Your answer should consist of each line below that includes the word "Close".

++++

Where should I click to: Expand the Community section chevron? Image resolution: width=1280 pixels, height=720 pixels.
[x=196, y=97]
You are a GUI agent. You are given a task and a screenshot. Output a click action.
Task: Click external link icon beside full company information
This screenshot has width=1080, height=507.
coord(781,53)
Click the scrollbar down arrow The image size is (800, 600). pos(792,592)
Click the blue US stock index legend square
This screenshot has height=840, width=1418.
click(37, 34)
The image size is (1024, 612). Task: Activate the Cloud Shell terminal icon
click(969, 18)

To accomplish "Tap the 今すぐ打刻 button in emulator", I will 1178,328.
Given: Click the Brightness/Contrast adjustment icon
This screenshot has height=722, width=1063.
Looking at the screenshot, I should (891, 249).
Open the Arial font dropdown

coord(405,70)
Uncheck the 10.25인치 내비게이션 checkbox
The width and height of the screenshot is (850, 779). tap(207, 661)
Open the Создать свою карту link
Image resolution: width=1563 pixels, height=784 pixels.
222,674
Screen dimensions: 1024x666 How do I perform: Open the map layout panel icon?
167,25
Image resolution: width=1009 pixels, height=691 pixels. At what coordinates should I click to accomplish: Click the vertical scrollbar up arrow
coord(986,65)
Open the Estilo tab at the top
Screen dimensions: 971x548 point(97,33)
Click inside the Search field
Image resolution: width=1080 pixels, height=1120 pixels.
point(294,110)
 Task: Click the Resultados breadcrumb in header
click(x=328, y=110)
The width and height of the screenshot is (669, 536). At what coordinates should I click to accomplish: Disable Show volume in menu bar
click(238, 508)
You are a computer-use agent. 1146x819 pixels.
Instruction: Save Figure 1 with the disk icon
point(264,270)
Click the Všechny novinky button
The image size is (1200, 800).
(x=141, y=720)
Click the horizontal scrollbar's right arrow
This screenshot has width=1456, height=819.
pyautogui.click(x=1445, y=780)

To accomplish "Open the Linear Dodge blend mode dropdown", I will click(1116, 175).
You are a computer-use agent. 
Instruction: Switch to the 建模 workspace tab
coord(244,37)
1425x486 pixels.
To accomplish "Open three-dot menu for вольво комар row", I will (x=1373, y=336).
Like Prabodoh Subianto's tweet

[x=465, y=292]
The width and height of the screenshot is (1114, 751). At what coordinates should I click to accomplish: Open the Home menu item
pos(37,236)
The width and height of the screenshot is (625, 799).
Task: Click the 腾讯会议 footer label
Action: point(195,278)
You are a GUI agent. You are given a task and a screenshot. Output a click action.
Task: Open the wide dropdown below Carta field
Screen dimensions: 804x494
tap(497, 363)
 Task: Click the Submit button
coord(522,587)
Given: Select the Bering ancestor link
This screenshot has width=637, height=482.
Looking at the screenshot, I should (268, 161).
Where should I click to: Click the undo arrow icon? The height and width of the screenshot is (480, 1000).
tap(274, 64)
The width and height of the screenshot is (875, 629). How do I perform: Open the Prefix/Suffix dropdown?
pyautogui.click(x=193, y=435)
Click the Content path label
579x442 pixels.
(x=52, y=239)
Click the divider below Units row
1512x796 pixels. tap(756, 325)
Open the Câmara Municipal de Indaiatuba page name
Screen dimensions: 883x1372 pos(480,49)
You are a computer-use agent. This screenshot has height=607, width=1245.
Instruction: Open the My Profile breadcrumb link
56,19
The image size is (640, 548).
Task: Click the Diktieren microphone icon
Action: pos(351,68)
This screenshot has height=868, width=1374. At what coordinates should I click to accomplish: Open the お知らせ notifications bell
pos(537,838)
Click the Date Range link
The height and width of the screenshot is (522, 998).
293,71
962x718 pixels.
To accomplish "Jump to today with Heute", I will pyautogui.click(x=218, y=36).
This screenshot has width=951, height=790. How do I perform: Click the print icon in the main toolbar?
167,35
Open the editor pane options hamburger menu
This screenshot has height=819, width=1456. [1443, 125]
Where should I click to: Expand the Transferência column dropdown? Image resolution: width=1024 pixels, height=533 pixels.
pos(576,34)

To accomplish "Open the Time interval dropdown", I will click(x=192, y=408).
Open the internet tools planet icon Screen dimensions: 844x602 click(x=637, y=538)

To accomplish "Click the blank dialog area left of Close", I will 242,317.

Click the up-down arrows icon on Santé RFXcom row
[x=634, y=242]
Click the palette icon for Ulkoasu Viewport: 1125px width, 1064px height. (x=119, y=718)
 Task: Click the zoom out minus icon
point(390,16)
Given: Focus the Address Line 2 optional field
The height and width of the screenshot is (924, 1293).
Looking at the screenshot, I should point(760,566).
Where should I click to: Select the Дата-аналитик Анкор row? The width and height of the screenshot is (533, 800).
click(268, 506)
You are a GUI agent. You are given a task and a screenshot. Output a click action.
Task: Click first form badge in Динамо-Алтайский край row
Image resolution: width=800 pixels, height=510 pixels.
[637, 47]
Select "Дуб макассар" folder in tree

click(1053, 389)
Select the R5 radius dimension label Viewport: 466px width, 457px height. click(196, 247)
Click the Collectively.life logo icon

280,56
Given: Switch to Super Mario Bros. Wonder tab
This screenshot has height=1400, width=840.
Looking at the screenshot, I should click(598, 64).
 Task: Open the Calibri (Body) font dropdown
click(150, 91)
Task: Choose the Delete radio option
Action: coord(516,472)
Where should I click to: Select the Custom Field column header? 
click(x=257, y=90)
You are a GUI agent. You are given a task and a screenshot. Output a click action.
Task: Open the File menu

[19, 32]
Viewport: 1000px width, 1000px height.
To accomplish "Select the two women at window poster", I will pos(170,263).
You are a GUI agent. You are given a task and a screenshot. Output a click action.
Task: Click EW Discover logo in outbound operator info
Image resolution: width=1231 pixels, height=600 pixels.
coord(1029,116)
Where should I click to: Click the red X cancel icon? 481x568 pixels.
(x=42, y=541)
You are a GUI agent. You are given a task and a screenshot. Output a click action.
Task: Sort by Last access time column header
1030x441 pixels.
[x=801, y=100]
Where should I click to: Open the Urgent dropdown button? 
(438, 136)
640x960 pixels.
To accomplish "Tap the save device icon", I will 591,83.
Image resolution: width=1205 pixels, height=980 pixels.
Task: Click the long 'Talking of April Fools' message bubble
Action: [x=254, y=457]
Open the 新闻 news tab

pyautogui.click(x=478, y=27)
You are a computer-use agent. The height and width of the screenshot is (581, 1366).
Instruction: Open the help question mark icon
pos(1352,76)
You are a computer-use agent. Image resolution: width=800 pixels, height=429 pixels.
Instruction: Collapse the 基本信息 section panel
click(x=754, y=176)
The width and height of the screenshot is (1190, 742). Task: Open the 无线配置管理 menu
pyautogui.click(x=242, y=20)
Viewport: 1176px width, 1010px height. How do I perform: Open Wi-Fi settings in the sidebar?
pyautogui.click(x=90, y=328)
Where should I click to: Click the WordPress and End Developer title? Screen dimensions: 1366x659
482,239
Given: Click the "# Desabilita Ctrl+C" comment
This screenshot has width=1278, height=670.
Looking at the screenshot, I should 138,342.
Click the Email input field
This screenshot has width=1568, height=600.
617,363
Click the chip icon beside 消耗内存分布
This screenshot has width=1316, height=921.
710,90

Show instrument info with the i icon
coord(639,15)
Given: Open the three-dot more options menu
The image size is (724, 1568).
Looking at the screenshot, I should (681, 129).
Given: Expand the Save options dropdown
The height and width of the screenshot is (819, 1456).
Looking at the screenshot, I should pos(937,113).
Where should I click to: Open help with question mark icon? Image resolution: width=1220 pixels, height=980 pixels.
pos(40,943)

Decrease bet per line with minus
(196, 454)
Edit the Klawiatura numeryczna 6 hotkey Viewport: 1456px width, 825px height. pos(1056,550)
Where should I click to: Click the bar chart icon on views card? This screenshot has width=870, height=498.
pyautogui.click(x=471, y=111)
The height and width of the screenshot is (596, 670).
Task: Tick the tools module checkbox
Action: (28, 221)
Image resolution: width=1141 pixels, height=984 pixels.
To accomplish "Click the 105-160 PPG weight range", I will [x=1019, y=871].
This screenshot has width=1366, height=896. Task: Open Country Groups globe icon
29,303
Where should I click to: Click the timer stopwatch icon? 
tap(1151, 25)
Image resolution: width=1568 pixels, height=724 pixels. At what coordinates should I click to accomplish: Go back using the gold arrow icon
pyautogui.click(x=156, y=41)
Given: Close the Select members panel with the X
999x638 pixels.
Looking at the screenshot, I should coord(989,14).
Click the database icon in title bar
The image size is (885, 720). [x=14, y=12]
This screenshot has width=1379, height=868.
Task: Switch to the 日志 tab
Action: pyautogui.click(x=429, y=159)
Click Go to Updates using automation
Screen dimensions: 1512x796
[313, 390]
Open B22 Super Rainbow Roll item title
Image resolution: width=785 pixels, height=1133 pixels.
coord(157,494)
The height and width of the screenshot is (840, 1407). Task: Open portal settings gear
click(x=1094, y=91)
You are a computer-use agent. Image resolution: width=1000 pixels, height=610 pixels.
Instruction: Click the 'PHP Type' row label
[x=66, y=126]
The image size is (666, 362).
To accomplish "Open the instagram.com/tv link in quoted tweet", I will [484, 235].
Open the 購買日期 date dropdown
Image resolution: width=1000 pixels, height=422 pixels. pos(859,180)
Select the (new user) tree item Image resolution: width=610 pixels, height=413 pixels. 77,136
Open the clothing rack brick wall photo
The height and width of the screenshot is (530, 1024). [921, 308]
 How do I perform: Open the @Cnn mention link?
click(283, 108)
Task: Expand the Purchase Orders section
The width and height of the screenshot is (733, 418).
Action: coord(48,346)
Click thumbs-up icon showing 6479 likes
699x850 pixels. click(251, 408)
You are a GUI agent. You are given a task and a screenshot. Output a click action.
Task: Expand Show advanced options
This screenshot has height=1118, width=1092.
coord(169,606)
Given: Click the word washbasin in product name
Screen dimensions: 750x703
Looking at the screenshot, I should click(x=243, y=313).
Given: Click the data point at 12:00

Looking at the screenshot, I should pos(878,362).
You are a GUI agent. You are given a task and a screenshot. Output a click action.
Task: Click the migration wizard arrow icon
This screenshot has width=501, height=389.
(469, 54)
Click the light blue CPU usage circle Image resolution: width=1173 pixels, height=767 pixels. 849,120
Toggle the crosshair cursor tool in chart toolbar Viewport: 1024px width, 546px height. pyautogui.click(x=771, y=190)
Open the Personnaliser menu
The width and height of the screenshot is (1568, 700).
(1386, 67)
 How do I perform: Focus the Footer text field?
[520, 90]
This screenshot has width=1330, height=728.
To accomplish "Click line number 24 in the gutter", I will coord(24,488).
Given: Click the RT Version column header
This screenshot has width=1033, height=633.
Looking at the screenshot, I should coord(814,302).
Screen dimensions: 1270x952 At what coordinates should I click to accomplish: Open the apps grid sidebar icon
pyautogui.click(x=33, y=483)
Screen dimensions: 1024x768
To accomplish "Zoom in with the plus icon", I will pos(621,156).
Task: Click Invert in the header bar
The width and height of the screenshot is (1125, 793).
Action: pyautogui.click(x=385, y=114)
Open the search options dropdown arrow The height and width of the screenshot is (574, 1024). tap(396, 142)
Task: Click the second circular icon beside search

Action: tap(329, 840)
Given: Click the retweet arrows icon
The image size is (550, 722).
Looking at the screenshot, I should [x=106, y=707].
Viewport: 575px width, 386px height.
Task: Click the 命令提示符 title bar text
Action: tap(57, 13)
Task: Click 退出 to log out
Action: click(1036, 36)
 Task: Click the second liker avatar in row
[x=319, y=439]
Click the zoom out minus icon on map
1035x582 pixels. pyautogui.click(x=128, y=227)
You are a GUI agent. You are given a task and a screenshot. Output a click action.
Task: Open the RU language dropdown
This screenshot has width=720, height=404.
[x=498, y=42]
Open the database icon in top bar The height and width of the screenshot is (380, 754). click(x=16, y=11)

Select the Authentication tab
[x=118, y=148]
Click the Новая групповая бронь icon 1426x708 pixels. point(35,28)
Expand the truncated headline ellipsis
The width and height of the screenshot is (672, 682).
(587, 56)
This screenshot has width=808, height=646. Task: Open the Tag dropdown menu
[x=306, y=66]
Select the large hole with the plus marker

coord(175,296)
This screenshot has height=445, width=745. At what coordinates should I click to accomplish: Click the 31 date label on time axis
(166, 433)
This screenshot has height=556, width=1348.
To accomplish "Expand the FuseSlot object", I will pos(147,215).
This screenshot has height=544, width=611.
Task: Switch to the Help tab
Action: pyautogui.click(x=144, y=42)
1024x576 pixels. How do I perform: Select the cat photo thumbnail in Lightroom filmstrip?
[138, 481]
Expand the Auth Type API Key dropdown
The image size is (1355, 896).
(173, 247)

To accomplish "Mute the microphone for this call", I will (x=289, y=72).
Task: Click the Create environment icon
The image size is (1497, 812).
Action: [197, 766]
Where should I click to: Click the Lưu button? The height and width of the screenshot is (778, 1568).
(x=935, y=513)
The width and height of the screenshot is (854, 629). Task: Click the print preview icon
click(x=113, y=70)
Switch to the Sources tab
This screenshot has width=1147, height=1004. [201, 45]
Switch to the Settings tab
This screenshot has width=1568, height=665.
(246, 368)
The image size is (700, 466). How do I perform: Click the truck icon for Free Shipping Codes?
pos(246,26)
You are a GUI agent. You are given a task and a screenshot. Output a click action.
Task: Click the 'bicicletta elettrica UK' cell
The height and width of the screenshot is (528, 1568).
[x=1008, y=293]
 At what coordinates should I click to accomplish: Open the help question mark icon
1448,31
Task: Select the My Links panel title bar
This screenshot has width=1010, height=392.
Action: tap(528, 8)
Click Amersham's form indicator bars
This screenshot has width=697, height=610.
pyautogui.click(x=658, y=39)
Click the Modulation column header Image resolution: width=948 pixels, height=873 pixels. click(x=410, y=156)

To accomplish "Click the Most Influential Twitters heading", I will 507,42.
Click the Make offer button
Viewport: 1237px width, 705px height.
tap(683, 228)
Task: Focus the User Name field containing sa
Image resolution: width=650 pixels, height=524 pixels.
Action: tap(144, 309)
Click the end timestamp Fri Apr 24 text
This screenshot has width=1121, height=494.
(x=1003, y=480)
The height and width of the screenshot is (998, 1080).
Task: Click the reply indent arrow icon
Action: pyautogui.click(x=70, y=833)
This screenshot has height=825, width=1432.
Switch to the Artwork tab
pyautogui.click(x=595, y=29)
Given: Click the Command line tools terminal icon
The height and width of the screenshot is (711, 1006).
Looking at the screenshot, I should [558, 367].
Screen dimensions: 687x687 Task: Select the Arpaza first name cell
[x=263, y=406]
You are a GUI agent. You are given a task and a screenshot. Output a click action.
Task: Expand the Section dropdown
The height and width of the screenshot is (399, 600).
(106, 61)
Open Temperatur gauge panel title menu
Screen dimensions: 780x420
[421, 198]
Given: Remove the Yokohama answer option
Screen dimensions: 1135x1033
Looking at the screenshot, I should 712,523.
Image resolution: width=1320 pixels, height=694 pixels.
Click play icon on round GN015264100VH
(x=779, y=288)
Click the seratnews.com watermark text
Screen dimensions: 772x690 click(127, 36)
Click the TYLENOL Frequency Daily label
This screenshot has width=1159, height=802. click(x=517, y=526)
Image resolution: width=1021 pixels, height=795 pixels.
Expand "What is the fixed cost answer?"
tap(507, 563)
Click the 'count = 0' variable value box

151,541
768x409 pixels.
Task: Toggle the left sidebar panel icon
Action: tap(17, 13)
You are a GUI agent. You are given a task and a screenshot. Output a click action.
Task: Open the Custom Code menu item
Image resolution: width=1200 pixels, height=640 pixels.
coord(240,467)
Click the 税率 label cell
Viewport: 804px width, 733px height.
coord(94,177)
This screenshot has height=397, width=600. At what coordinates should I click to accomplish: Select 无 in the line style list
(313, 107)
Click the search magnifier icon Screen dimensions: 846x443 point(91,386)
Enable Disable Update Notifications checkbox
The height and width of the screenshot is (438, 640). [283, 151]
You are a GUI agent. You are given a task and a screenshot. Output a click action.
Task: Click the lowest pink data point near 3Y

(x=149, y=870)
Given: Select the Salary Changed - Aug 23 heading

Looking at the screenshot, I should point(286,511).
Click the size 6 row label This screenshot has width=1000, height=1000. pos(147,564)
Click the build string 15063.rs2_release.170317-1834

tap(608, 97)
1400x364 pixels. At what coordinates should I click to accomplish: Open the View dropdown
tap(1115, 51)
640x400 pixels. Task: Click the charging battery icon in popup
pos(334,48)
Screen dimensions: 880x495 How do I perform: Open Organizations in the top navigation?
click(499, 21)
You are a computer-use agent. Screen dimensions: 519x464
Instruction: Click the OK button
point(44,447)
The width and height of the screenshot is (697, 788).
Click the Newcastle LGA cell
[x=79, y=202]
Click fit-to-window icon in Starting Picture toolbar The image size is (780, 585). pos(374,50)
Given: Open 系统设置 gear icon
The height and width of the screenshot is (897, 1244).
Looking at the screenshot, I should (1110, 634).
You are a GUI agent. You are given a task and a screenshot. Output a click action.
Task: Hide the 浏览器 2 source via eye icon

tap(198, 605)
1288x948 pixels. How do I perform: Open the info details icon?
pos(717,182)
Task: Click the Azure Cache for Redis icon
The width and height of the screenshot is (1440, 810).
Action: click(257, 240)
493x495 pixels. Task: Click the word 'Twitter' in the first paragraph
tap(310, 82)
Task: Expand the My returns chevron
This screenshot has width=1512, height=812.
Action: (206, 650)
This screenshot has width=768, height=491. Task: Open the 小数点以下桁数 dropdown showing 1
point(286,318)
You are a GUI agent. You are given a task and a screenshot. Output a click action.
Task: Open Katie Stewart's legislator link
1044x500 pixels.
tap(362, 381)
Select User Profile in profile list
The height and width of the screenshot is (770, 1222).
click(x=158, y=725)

++++

■ **Answer section**:
To accomplish "Click the blank dialog area left of Close", I will 242,317.
Given: Close the Select members panel with the X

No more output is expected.